Provided information:
**********

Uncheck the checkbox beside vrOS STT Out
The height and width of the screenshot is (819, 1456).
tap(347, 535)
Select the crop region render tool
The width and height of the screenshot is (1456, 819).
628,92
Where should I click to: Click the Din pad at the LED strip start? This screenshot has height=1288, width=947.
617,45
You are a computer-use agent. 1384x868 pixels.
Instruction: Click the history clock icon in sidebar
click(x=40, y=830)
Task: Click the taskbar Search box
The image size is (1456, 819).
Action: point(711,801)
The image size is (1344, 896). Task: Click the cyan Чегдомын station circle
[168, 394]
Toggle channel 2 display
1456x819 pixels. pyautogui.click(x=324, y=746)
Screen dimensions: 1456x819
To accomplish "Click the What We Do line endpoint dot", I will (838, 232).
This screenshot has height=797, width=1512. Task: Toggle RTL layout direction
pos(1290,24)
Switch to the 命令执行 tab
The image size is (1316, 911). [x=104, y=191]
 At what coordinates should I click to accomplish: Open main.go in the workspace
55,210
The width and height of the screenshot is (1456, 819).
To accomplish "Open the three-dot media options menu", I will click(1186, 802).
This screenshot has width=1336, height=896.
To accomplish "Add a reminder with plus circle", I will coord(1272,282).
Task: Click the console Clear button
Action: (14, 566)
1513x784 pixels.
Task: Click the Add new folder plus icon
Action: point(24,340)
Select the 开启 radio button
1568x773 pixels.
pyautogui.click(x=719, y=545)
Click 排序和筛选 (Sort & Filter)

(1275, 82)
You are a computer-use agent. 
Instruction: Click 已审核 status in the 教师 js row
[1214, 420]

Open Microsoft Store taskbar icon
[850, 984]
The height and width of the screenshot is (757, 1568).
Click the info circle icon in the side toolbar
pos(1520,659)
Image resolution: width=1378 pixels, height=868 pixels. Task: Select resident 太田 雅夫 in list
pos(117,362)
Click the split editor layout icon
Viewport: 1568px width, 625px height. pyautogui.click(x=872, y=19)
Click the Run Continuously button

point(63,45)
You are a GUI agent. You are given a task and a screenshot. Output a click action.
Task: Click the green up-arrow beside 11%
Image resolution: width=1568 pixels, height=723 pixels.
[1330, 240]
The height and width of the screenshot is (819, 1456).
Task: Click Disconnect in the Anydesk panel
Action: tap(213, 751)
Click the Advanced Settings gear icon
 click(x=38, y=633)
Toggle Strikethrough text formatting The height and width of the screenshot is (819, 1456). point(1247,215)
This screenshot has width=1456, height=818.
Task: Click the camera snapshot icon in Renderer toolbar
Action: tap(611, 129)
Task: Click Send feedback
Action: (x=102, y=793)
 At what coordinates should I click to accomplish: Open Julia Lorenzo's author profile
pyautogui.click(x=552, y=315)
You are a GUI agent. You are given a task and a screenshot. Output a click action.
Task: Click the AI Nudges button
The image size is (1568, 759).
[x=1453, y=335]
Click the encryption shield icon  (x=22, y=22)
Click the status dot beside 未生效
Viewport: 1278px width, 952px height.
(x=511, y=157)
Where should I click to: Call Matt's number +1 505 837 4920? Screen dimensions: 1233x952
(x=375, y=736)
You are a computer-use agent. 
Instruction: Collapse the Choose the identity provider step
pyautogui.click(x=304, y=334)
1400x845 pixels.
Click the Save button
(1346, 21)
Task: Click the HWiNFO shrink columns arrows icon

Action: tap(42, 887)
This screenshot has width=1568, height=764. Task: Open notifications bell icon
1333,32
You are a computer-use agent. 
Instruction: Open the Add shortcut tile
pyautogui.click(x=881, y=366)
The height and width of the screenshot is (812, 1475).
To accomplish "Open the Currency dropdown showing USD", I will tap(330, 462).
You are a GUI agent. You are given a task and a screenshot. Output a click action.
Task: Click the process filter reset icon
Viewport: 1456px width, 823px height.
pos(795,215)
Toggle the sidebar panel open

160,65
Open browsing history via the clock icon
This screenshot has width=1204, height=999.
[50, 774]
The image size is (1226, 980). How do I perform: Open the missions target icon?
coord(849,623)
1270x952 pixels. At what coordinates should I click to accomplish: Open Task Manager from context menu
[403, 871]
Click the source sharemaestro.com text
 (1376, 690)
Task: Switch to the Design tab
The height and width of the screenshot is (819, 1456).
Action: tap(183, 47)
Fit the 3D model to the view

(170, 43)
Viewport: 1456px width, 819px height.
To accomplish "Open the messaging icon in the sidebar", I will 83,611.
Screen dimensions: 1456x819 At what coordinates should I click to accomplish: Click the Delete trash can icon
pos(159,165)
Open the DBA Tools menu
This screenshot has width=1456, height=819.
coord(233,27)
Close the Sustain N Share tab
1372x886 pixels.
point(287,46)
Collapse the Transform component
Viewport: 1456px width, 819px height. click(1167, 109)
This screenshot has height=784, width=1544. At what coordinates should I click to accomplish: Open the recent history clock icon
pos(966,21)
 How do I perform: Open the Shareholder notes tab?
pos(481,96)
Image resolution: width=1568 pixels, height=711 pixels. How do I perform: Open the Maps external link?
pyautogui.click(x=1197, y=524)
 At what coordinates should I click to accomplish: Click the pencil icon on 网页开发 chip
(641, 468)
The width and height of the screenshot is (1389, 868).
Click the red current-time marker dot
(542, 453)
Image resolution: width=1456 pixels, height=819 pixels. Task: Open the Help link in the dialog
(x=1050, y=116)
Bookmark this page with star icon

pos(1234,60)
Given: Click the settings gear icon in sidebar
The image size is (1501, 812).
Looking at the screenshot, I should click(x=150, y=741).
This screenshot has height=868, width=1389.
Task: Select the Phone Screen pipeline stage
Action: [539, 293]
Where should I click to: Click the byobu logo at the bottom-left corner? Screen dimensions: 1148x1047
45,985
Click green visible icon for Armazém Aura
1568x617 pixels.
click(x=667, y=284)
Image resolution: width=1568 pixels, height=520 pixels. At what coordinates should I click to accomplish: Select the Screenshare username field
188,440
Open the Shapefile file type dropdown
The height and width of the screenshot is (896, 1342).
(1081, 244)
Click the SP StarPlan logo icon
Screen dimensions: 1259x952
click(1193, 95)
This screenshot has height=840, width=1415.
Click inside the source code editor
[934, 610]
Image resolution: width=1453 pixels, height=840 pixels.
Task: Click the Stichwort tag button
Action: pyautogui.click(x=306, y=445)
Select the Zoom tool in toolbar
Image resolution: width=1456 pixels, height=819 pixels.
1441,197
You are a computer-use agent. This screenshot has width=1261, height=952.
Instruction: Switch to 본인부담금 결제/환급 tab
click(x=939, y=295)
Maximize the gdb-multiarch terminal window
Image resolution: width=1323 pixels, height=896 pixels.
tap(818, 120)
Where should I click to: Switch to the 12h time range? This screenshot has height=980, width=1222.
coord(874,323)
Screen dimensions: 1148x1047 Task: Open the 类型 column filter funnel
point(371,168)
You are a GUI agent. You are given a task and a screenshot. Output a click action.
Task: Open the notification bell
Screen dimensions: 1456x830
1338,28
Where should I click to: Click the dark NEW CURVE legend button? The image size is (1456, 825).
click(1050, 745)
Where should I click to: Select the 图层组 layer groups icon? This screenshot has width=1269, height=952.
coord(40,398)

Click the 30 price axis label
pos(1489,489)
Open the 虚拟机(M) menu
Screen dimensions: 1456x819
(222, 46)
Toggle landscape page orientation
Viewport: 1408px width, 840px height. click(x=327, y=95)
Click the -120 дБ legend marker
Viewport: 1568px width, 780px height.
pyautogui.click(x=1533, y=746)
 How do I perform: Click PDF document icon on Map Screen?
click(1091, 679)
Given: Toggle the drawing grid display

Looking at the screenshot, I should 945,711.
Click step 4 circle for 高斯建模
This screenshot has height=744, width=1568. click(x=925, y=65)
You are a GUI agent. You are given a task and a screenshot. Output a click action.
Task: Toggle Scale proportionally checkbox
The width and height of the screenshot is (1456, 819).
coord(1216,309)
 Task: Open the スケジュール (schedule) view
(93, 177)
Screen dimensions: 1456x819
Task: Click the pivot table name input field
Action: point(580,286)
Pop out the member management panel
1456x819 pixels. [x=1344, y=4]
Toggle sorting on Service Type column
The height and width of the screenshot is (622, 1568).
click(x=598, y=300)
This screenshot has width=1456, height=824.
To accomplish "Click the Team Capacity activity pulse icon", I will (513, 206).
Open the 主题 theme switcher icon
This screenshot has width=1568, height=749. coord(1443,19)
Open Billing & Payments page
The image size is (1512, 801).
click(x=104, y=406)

**********

Activity: From the records above, extract exactly and only the lines that begin at the line with "The image size is (1568, 759)." and stop after the line with "1400x845 pixels.".

Output:
The image size is (1568, 759).
[x=1453, y=335]
Click the encryption shield icon  (x=22, y=22)
Click the status dot beside 未生效
Viewport: 1278px width, 952px height.
(x=511, y=157)
Where should I click to: Call Matt's number +1 505 837 4920? Screen dimensions: 1233x952
(x=375, y=736)
You are a computer-use agent. 
Instruction: Collapse the Choose the identity provider step
pyautogui.click(x=304, y=334)
1400x845 pixels.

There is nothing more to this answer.